**Passage to read:**
----

While the Olympic Games in 2020 may not have a long term effect on Tokyo's hotel market, winning the Games will boost investor interest in the sector.
Japan's goal of achieving 30 million tourists a year by 2030 "now appears highly achievable," according to a new report by Jones Lang LaSalle and STR Global. The Japanese government expects 8.5 million tourists to visit Tokyo during the Games.
Tokyo is already seeing a significant jump in hotel deals. Jones Lang LaSalle has recorded more than $1.4 billion in transactions in investment hotel grade assets in Tokyo in 2013, a 267 percent increase from the same period of 2012, according to the report.
"This significant growth in capital volume in 2013 was not directly a result of an impending Olympic announcement," JLL said. "But rather the long term outlook for hotel investment has improved as well as the availability of hotel assets for acquisition due to the unwinding of the CMBS market."
The Olympics helped spur growth in Revenue per Available Room in Beijing and London in the years between the announcement of the Games and the actual event, the STR's research found. Beijing's annual RevPar growth rate in the seven years before the Olympics was 4.2 percent, while London's hit 6.4 percent - in both cases, far higher than the 12-year average.
But the Olympics can also negatively impact the performance of the hotel industry. Six Olympics host cities tracked by STR Global reported a decline in annual average occupancy in the year of the Olympics, as business and leisure travelers shied away from the destination. A drop in demand in the months leading up to the Games is a "common occurrence," the research found.
After the Games, Beijing saw a sharp decline in RevPar, due to the over-supply of hotel rooms built for the Games.

----

**Collected data:**
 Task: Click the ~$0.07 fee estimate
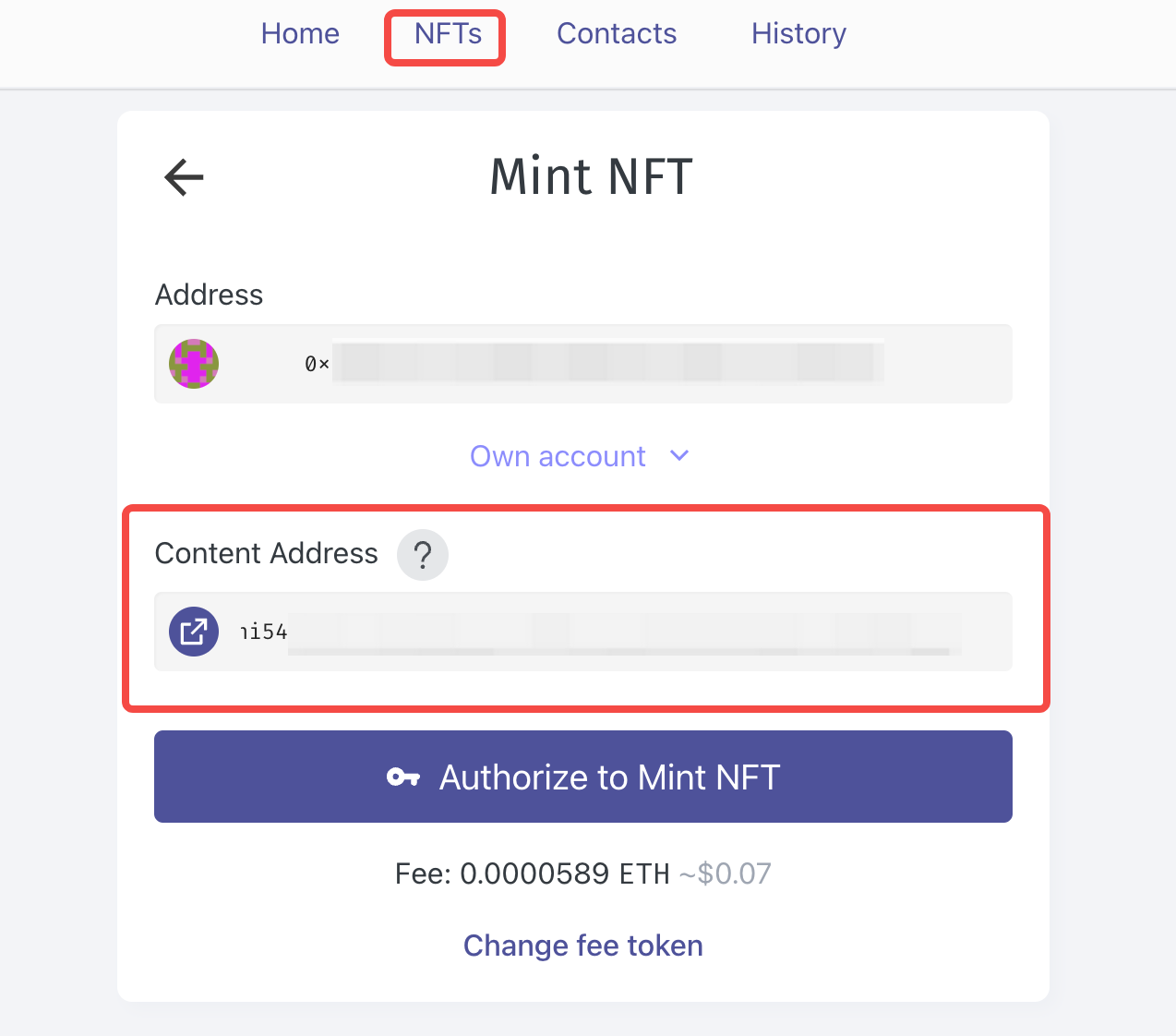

----

**Work to complete:**
A. For the passage on Tokyo's hotel market, say whether each statement agrees with it, answering yes or no and quoting the words that decide it. (i) Jones Lang LaSalle recorded more than $1.4 billion in Tokyo hotel transactions in 2013. (ii) JLL said the 2013 growth in capital volume came directly from an impending Olympic announcement. (iii) London's annual RevPar growth rate in the seven years before its Olympics was 4.2 percent.
B. Pick up the passage on Tokyo's hotel market after its final sentence and keep writing it.

**Activity answers:**
A.
(i) Yes: "Jones Lang LaSalle has recorded more than $1.4 billion in transactions in investment hotel grade assets in Tokyo in 2013"
(ii) No: "This significant growth in capital volume in 2013 was not directly a result of an impending Olympic announcement"
(iii) No: "Beijing's annual RevPar growth rate in the seven years before the Olympics was 4.2 percent, while London's hit 6.4 percent"

B.
But Tokyo is a more mature hotel market than Beijing and other host cities. Tokyo already has 140,000 hotel rooms within a 50 kilometer radius of the city, minimizing the need for more supply. In similar fashion, the city has a well-established infrastructure, so a run of Olympics-specific projects is unlikely.
As a result, Tokyo is unlikely to face a dramatic market upturn -- or downturn.
"Given that Tokyo is a more mature accommodation market than previous hosts like Beijing, there will be limited post-Games decline in RevPAR," said Frank Sorgiovanni, vice president, research, Jones Lang LaSalle Hotel & Hospitality Group, Asia.
Revenue per average room in Tokyo is expected to increase 6 percent in 2014, after a 10 percent increase in 2013, largely due to the growth of the economy under "Abenomics."
In contrast to the mature Tokyo market, Brazil is witnessing an explosion of hotel development to prepare for the World Cup in 2014 and Olympics in 2016. More than 173,000 new hotel rooms are going to be ready for the World Cup, according to the government.
Private investment in the hospitality sector is expected to total 10 billion reais ($4.51 billion) through 2017, according to the Miami Herald.
For the Olympics in Rio de Janeiro, the government expects to use cruise ships to supplement the number of available hotel rooms.